* [ESTRATTO DELLA PAGINA]:
+-------+
Airbnb: un terzo del supporto clienti in USA e Canada gestito ora dall’AI.
In un contesto di incertezze, gli investitori hanno posto domande riguardo ai potenziali rischi associati alle piattaforme di AI, considerando la loro possibile espansione nel mercato degli affitti a breve termine. Chesky ha argomentato contro questa visione, ribadendo che Airbnb non è solo un’app per consumatori, ma anche un’app per host, per l’assistenza clienti e una struttura di protezione, come l’assicurazione e le verifiche degli utenti.
“Abbiamo costruito tutto questo in 18 anni e gestiamo oltre 100 miliardi di dollari in pagamenti attraverso la nostra piattaforma”, ha proseguito. Chesky ha inoltre notato come i chatbot AI svolgano un ruolo simile a quello della ricerca, portando un traffico che si converte a tassi più elevati rispetto ai risultati forniti da Google. Questa transizione verso l’AI è vista come un’opportunità vantaggiosa per Airbnb.
L’azienda sta già utilizzando l’AI per potenziare le proprie funzioni di ricerca, attualmente attive per una “percentuale davvero ridotta” del traffico complessivo di Airbnb, mentre sta sperimentando un approccio più conversazionale alla ricerca. In futuro, Airbnb prevede di integrare annunci sponsorizzati all’interno del proprio sistema di ricerca.
+-------+
* [BLOCCO DI DATI]:
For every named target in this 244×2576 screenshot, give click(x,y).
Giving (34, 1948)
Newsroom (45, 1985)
+-------+
* [ATTIVITÀ]: Riporta parola per parola il passo del testo su Airbnb che parte dalle parole "Airbnb: un terzo" e si chiude dopo "verifiche degli utenti.". Il materiale non serve.

* [RISPOSTA]:
Airbnb: un terzo del supporto clienti in USA e Canada gestito ora dall’AI.
In un contesto di incertezze, gli investitori hanno posto domande riguardo ai potenziali rischi associati alle piattaforme di AI, considerando la loro possibile espansione nel mercato degli affitti a breve termine. Chesky ha argomentato contro questa visione, ribadendo che Airbnb non è solo un’app per consumatori, ma anche un’app per host, per l’assistenza clienti e una struttura di protezione, come l’assicurazione e le verifiche degli utenti.